Cyclists and joggers pictured in Centennial park in Sydney.
Australia's restrictions have well and truly flattened the curve. But could they eradicate the virus as well? Source: Getty

“I think [eradication] is something Australia will achieve whether the prime minister says it or otherwise,” he told Yahoo News Australia.

The federal government is instead pursuing a suppression strategy, which Mr Morrison insisted is “the right plan for Australia”.

Prof Clements agrees, saying it is the correct route in tackling the outbreak in a proportionate way.

“Epidemic 101 says any response to the epidemic has to be proportionate to the health consequences of the epidemic and the risks associated with any decisions so I’m comfortable Australia has taken a proportionate approach,” he said.

Prof Clements said Australia may even look back once the pandemic is over and thinks there were elements of the restrictions that didn’t need to be as stringent as they have been.

“I think in the aftermath when we do the post-mortem on the epidemic we may ask ourselves ‘did we go too far? Did we go too hard?’ Were the social measures warranted given the scale of the problem?’”

Chief Medical Officer Brendan Murphy said a major part of the current suppression strategy was to ensure each state’s reproductive rate – the number of infected people who pass the virus on – was kept below one per cent.

With the exception of Tasmania following its recent hospital cluster, all states and territories are currently succeeding in keeping that figure “well under” one per cent, Prof Clements said.

Current measures are progressing to eradication,  Prof Clements says. Source:  Getty
Current measures are progressing to eradication, Prof Clements says. Source: Getty

Australia is currently averaging about 40 new cases daily and that figure appears to be lowering even further.

This current rate is being achieved by what is effectively a lockdown, where public gatherings are limited to two, restaurants, cafes and bars are limited to takeaway only and people can only leave their homes for limited reasons or face the prospect of hefty on-the-spot fines.

New Zealand’s strategy similar to Australia’s, expert says

New Zealand is a country which has been pursuing eradication, and while managing to keep numbers extremely low, it has so far failed to eradicate the virus with a more stringent lockdown than Australia implemented in late March.

Mr Morrison said Australia’s current, less stringent strategy has so far managed to “get as good if not a better outcome” than New Zealand.

Prof Clements believes while New Zealand is implementing stricter social distancing rules, Australia and New Zealand’s responses aren’t too dissimilar “on face value” and some variances are down to “semantic differences”.
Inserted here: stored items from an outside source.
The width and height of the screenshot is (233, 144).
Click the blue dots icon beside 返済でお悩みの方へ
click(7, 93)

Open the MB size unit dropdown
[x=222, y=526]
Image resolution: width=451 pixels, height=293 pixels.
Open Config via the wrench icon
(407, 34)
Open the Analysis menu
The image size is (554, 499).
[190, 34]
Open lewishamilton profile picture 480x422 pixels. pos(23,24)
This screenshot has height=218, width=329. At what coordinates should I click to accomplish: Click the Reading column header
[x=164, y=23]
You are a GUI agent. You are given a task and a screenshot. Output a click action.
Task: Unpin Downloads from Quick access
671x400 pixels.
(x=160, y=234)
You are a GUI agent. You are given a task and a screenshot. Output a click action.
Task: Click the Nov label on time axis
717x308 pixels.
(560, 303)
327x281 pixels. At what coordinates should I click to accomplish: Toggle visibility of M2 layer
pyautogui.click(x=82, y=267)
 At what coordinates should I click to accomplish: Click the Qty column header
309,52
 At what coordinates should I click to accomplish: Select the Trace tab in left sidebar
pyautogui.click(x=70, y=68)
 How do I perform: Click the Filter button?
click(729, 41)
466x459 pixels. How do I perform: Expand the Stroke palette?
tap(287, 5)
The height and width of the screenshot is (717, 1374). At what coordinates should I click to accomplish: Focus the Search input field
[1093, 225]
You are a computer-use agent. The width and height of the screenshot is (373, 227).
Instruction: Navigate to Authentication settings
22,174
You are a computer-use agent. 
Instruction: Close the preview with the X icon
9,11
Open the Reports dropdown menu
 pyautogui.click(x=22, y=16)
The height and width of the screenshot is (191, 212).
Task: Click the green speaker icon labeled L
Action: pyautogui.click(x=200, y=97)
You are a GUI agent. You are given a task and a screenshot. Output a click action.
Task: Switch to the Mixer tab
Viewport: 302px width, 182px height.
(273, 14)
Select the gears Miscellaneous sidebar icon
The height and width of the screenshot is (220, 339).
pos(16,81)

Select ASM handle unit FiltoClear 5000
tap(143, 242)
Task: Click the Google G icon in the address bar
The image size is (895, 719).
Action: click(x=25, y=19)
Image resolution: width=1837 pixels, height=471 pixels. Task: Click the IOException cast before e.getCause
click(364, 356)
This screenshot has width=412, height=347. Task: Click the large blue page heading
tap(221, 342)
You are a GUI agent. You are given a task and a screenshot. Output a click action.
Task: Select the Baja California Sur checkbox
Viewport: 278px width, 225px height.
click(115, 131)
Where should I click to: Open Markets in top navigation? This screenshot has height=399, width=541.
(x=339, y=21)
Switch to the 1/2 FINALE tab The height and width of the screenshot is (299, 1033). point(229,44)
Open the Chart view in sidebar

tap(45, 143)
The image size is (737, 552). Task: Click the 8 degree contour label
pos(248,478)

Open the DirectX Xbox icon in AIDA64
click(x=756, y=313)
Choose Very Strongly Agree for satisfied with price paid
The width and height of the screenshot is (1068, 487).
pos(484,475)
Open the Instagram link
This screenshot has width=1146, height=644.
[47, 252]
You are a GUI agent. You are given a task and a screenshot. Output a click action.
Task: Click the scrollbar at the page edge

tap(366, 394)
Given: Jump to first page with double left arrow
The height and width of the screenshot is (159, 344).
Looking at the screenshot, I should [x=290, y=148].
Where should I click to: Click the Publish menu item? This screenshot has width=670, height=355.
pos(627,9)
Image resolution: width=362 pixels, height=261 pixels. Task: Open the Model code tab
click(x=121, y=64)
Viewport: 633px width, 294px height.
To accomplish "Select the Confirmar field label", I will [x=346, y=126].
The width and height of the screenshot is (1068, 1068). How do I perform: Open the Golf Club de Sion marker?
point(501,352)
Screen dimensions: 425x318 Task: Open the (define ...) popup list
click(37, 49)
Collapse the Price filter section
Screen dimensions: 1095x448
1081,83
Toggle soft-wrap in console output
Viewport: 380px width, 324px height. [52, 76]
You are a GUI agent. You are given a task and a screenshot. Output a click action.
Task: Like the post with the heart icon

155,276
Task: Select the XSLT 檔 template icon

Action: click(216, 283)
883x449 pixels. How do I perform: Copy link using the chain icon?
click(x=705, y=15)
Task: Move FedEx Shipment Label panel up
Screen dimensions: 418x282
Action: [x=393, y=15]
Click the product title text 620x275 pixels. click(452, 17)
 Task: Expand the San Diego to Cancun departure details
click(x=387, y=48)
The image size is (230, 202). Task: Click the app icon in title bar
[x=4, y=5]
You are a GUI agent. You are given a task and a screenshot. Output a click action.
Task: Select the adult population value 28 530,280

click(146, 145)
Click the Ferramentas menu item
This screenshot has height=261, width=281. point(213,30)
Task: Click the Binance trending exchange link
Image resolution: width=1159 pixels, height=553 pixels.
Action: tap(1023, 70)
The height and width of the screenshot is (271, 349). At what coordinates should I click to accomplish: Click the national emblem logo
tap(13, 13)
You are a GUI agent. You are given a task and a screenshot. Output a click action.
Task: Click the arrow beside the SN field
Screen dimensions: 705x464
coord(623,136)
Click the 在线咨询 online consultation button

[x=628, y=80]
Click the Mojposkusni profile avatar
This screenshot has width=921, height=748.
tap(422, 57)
The prime minister told ABC’s 7.30 on Thursday night that chasing eradication was a dangerous game as “it’s very elusive”.

“The costs to those livelihoods are very significant, with no real clear additional benefit, at least from the evidence we’re getting at the moment.

“You can win the health war and lose the economic war, but you’ve got to deal with both of them at the same time.”

Mr Morrison echoed the sentiments of Professor Tony Blakely, an epidemiologist from the University of Melbourne, who earlier this month stressed there was a “low chance of success” if the government pursued elimination.

Yet with the results currently being produced, rates of infection could ultimately lead to something close to eradication from the current suppression strategy.

Australia’s success even prompted Federal Health Minister Greg Hunt to boast earlier this week any country in the world would willingly swap places with Australia at this stage.

“It's quite possible we could eradicate the virus in some parts of the country,” Prof Murphy said on Thursday.

Prof Clements said the current testing, tracing and isolation measures alongside social distancing, which according to Mr Morrison will be ramped up in the coming weeks, will allow Australia to eradicate the virus.

“What we’re heading for is extinction of the epidemic through suppression rather than aggressively finding every last case,” he told Yahoo News Australia

But Prof Murphy said if that was achieved, the country could not rest on its laurels as there would still be the potential for asymptomatic cases to be spreading the virus.

He did admit, however, that achieving eradication would be “fantastic” for Australia.